- **Material provided**

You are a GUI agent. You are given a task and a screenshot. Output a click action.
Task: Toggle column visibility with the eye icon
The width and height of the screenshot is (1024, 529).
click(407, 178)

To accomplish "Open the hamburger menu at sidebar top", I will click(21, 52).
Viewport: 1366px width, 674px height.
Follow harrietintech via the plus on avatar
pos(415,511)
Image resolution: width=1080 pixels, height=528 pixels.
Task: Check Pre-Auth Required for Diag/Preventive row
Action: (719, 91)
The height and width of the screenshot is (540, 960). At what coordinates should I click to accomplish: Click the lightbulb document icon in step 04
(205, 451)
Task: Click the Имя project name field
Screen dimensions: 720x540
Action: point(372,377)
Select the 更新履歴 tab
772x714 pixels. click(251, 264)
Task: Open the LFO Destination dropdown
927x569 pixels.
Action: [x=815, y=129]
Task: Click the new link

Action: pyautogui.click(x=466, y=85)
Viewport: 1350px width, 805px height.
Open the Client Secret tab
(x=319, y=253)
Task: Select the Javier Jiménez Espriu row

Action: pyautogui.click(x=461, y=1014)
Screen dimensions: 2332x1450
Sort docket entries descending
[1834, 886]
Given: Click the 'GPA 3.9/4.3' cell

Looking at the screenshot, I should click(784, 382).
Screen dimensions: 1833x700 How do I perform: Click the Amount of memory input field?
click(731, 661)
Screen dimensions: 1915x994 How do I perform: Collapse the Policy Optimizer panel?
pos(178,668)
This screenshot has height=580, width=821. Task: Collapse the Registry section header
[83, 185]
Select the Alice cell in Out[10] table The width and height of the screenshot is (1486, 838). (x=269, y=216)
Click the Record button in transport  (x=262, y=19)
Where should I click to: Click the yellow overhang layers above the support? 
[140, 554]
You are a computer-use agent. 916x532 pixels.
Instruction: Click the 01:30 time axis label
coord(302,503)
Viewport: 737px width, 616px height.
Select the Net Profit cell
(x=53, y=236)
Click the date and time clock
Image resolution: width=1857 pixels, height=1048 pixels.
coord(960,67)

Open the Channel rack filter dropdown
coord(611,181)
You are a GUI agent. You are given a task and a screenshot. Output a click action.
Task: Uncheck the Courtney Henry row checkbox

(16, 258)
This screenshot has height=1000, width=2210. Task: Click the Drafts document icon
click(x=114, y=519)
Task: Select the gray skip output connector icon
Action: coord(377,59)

- **Brief**
Each record, from first to last, should be returned verbatim.

- **Answer for this exercise**
You are a GUI agent. You are given a task and a screenshot. Output a click action.
Task: Toggle column visibility with the eye icon
The width and height of the screenshot is (1024, 529).
click(407, 178)

To accomplish "Open the hamburger menu at sidebar top", I will click(21, 52).
Viewport: 1366px width, 674px height.
Follow harrietintech via the plus on avatar
pos(415,511)
Image resolution: width=1080 pixels, height=528 pixels.
Task: Check Pre-Auth Required for Diag/Preventive row
Action: (719, 91)
The height and width of the screenshot is (540, 960). At what coordinates should I click to accomplish: Click the lightbulb document icon in step 04
(205, 451)
Task: Click the Имя project name field
Screen dimensions: 720x540
Action: point(372,377)
Select the 更新履歴 tab
772x714 pixels. click(251, 264)
Task: Open the LFO Destination dropdown
927x569 pixels.
Action: [x=815, y=129]
Task: Click the new link

Action: pyautogui.click(x=466, y=85)
Viewport: 1350px width, 805px height.
Open the Client Secret tab
(x=319, y=253)
Task: Select the Javier Jiménez Espriu row

Action: pyautogui.click(x=461, y=1014)
Screen dimensions: 2332x1450
Sort docket entries descending
[1834, 886]
Given: Click the 'GPA 3.9/4.3' cell

Looking at the screenshot, I should click(784, 382).
Screen dimensions: 1833x700 How do I perform: Click the Amount of memory input field?
click(731, 661)
Screen dimensions: 1915x994 How do I perform: Collapse the Policy Optimizer panel?
pos(178,668)
This screenshot has height=580, width=821. Task: Collapse the Registry section header
[83, 185]
Select the Alice cell in Out[10] table The width and height of the screenshot is (1486, 838). (x=269, y=216)
Click the Record button in transport  (x=262, y=19)
Where should I click to: Click the yellow overhang layers above the support? 
[140, 554]
You are a computer-use agent. 916x532 pixels.
Instruction: Click the 01:30 time axis label
coord(302,503)
Viewport: 737px width, 616px height.
Select the Net Profit cell
(x=53, y=236)
Click the date and time clock
Image resolution: width=1857 pixels, height=1048 pixels.
coord(960,67)

Open the Channel rack filter dropdown
coord(611,181)
You are a GUI agent. You are given a task and a screenshot. Output a click action.
Task: Uncheck the Courtney Henry row checkbox

(16, 258)
This screenshot has height=1000, width=2210. Task: Click the Drafts document icon
click(x=114, y=519)
Task: Select the gray skip output connector icon
Action: coord(377,59)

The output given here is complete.